A essência da viagem consiste em não se saber exatamente aonde nem como, nem por quê. Planejar demais te aprisiona na mente, quando viajar é exatamente o espírito querendo alçar vôo, metamorfoseando-se em liberdade.

Pensar demais paralisa, quando a natureza óbvia da viagem é o movimento. Pensar é o antônimo de “ir”. Preocupar-se é o inverso da Fé. E sem fé não se viaja. Sem viagem não se vive (a viagem é o alimento para o movimento).

Viajar é ir para lugares que não se queria, a princípio, e aprender imensamente com o que se queria evitar. Viver os detalhes da imensidão, do Todo.

Viajar é impulso de ser o que não se é (para poder voltar a realmente ser). De se permitir vestir outros corpos, usar outras partes do seu eu e de outros cérebros, rasgar sorrisos diversos numa face que você mesmo não reconhece naquele espelho sujo de Bangkok numa manhã cinzenta de poluição, na rua fedendo a peixe podre que vem dos rios que atravessam a cidade como um ferro em brasa contaminado atravessa um estômago doente, terminando por cauterizar alguns vermes ao mesmo tempo em que criam outros.

Viajar é convidar a liberdade para morar conosco, dentro de um barco sem cabine à deriva no Mar Cáspio, ou com os pés dentro d’água de um rio de piranhas bem alimentadas. É reaprender a respirar.

É olhar atentamente para um pedaço de plástico amarelo, 100% no presente, sem a mínima distração, integrado no universo, como o mendigo que vi deitado no chão sob as árvores de um parque da metrópole. Viajar é despir essa pele e essa identidade sem saber qual será a nova e se haverá. É não ser nada, não ser ninguém.

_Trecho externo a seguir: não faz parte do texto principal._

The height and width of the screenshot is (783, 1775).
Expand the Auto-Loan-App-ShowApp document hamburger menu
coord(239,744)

É respirar o ar dentro de uma brisa cada vez mais forte no outside de Mokuleia, no Hawaii, a ponto de expandir levemente o pulmão inativo (junto com a alma); é estar só numa ilha sem nome em Sumatra, ou na costa selvagem e inexplorada de uma África do Sul sem preconceitos, esperando e sabendo que é o prenúncio de uma tempestade.

Amar a tempestade. Receber os pingos no rosto como a água benta que são. É abençoar o instante e ser abençoado por ele. É saber que naquele momento você vai ter que se encontrar com Deus na marra. E que do encontro vai sair alguém melhor, ou não sairá ninguém.

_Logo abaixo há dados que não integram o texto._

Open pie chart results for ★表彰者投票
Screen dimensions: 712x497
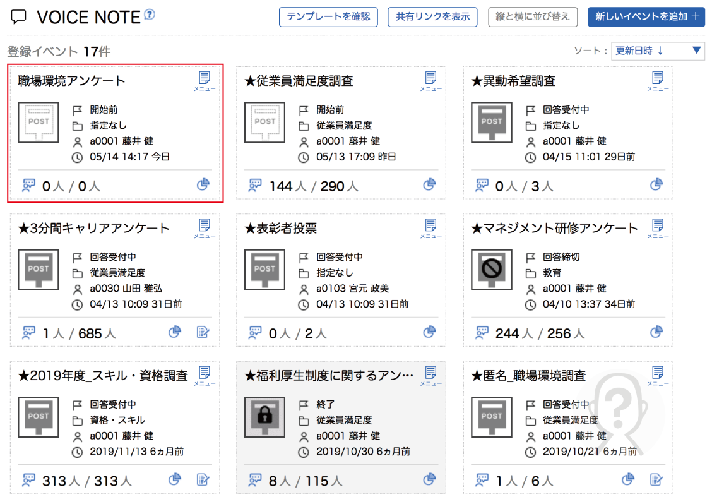(430, 332)
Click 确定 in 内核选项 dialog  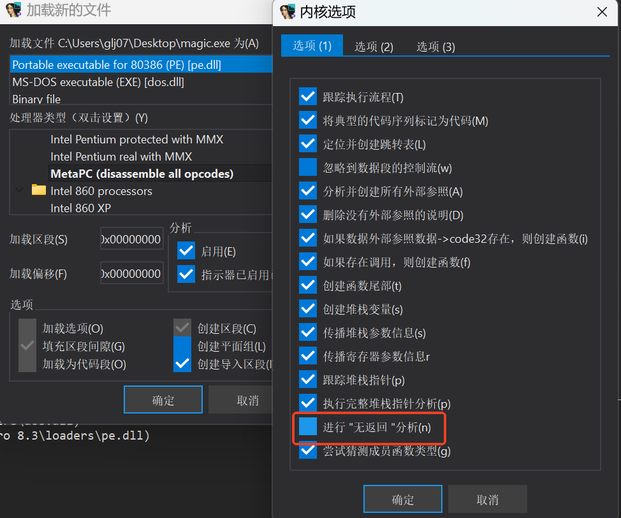(x=403, y=499)
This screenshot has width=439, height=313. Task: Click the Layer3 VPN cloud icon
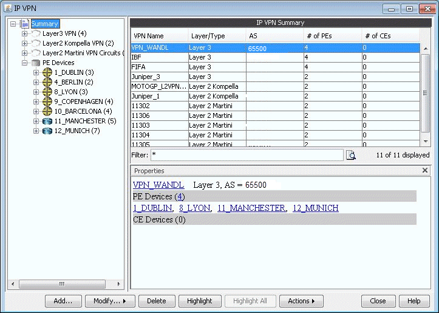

Viajar é saber que aquilo é o que você mais esperava nessa vida, tinha medo, não sabia, e que pode ser o fim dos seus dias, dando início a uma eternidade diversa. Ao querer tudo sob o meu controle erro pelo menos duas vezes: primeiro por perder intencionalmente o sabor agridoce da imprevisibilidade; e segundo por ter a pretensão de acreditar que temos o controle de qualquer coisa, qualquer momento, qualquer sonho, qualquer sentimento que possa nos acossar numa noite fria de dúvidas insolúveis embaixo de um cobertor de enganações previsíveis. Ah!, o alívio de não saber que horas são; que país é esse onde me encontro e me perco (quem se acha está perdido… ), onde ainda não inventaram a eletricidade nem o stress elétrico, onde os Homens não têm fio.

Que noite é essa que nunca termina? Que mulher é essa que não fala, mas empresta a sua língua de linguagem universal? Que corpo é esse que não explica, mas simplesmente exala?

Perdido entre as marés de gentes de uma rua de Nova Delhi me encontro numa esquina em forma de um fazedor de yogurte sentado no meio-fio, ou de um empurrador de riquixá vesgo e sem uma orelha babando pelo canto direito da boca a viscose de uma existência de empurrar.